13)     CREDIT RESERVE COMMISSION
        13.1)   The BENEFICIARY shall pay to Financial Agents, in the proportion
                stipulated on Sub-item 7.3, the Credit Reserve Commission,
                determined in Sub-item 1.9, due every 30-day (thirty) period or
                fraction thereof, calculated on:
                a)      the balance not drawn of each credit parcel, as of the
                        day subsequent to the credit parcel availability up to
                        the drawing date, when its payment will be due; and
                b)      on the credit not drawn as of the day subsequent to its
                        availability up to the cancellation date upon request by
                        the BENEFICIARY or by initiative of BNDES, which payment
                        will be due on the request date or on the date of BNDES
                        decision, as the case may be;
                13.1.1) The incidence of the commission of the cases "a" and
                        "b", above mentioned, shall depend on the determination
                        of the scheme of availability of resources by the BNDES.

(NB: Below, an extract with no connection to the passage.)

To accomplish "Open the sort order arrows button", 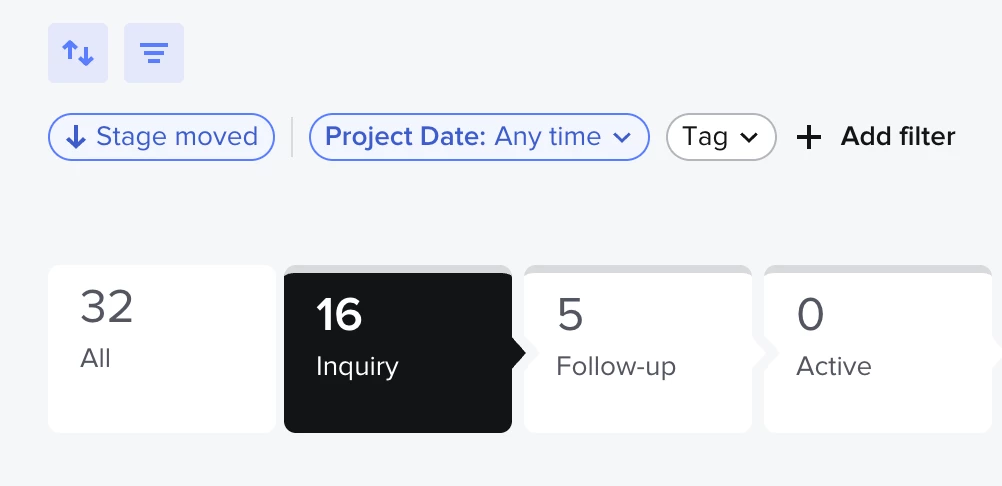I will click(78, 53).
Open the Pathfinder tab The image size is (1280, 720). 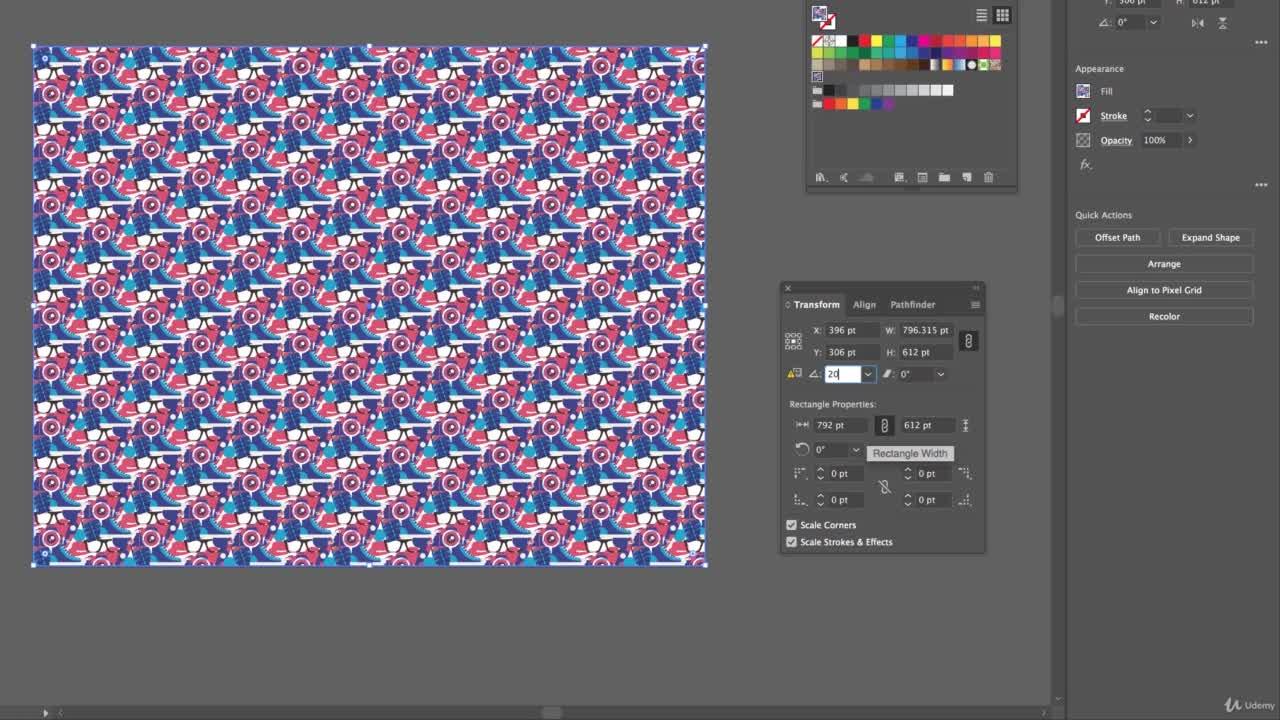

14)     MATURITY ON BANK HOLIDAY
        14.1)   The financial commitment relative to the amortization of the
                principal and charges falling due on Saturdays, Sundays or
                national holidays, including bank holiday, shall be transferred,
                for all the purposes and effects of this Contract, to the first
                subsequent working day, being the charges calculated up to such
                date, and starting from this date the subsequent period for
                charges determination and calculation hereunder.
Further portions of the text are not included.